Set \(a_\theta = 2\) and \(b_\theta\) = 1. Let \(a_\gamma\)=\(b_\gamma \in \{8,16,32,64, 128\}\). For each of these five values, run a Gibbs sampler of at least 5,000 iterations and obtain \(E[\theta_B - \theta_A| y_1....y_{N_A}, y_1....y_{N_B}]\). Describe the effects of the prior distribution for \(\gamma\) on the results.
library(ggplot2)
## Warning: package 'ggplot2' was built under R version 3.6.3
ya <- scan("./menchild30bach.dat")
yb <- scan("./menchild30nobach.dat")
yasum <- sum(ya); na <- length(ya)
ybsum <- sum(yb); nb <- length(yb)
atheta <- 2; btheta <- 1
set.seed(8675309)
S <- 10000
gamparam <- c(8, 16, 32, 64, 128)
ev <- c()
sim <- vector(mode = "list",length = 5)
for(i in 1:5){
#starting values
PHI <- matrix(nrow = S, ncol = 5)
colnames(PHI) <- c("theta", "gamma", "theta_a", "theta_b", "b-a")

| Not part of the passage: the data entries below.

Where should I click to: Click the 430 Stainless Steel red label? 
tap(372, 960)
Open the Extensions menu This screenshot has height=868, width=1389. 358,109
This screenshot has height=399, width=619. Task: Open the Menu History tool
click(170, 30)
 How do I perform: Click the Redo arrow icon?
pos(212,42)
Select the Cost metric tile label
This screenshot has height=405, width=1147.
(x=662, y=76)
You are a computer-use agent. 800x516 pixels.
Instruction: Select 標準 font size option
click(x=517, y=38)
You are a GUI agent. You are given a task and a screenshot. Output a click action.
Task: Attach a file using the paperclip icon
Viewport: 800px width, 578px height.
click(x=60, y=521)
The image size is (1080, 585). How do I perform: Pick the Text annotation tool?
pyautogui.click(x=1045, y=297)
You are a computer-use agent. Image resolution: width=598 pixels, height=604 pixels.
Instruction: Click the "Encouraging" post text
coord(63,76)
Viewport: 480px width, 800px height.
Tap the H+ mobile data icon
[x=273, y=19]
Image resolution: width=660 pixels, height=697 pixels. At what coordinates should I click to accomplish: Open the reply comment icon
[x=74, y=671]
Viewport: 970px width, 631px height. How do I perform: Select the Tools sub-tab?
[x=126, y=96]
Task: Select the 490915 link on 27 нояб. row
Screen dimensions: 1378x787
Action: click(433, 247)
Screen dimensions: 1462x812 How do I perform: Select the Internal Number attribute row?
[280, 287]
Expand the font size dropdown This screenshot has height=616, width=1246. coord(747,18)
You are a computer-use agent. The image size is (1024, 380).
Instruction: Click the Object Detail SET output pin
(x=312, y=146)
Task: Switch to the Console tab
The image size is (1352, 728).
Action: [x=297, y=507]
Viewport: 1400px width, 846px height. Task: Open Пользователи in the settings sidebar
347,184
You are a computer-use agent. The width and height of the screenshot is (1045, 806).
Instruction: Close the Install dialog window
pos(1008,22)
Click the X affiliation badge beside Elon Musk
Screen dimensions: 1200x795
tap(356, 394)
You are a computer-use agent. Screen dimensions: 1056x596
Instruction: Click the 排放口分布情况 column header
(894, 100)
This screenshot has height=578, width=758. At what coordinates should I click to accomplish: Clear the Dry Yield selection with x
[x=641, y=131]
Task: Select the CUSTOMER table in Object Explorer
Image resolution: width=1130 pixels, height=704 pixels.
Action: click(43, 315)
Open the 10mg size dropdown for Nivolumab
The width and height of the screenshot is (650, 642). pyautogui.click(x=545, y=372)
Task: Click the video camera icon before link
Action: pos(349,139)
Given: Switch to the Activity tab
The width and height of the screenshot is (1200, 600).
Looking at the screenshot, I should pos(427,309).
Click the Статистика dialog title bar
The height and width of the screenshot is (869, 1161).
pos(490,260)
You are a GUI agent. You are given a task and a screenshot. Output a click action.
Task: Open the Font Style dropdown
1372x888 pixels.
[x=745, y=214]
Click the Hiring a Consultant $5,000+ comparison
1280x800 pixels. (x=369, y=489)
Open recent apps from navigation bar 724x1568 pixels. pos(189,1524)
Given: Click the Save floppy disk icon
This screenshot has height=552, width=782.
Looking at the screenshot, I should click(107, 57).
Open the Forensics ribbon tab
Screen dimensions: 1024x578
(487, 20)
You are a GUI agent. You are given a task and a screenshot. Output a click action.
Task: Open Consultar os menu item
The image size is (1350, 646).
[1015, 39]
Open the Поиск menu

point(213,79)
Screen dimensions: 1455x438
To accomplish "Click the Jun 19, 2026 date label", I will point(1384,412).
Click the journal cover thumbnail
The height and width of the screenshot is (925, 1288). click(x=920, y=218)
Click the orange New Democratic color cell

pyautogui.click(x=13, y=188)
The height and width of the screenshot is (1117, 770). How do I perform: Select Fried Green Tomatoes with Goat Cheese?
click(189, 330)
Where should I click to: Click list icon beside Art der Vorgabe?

phi <- c(mean(ya), mean(yb)/mean(ya), mean(ya), mean(yb), mean(yb)-mean(ya))
PHI[1,] <- phi
for(s in 2:S){
#theta conditional
phi[1] <- rgamma(1, atheta + yasum + ybsum, btheta + na + nb*phi[2])
#gamma conditional
phi[2] <- rgamma(1, gamparam[i] + ybsum, gamparam[i] + nb * phi[1])
#theta_A
phi[3] <- phi[1]
#theta_B
phi[4] <- phi[1]*phi[2]
#theta_B - theta_A
phi[5] <- phi[4] - phi[3]
PHI[s,] <- phi
}
sim[[i]] <- PHI
ev <- c(ev, mean(PHI[, 5]))
}
g = ggplot(data.frame(gamma_parameter = gamparam, theta_difference = ev), aes(x = gamma_parameter, y = theta_difference)) + geom_point() + geom_line() + theme_classic() + scale_x_continuous(breaks = seq(0, 140, 20))
g
As shown by the graph above,\(E[\theta_B - \theta_A| y_1....y_{N_A}, y_1....y_{N_B}]\) decreases as the parameters for \(\gamma\) get larger. That is, as our prior belief that the ratio \(\theta_B / \theta_A = 1\) becomes stronger, the expected difference between the two theta values decreases.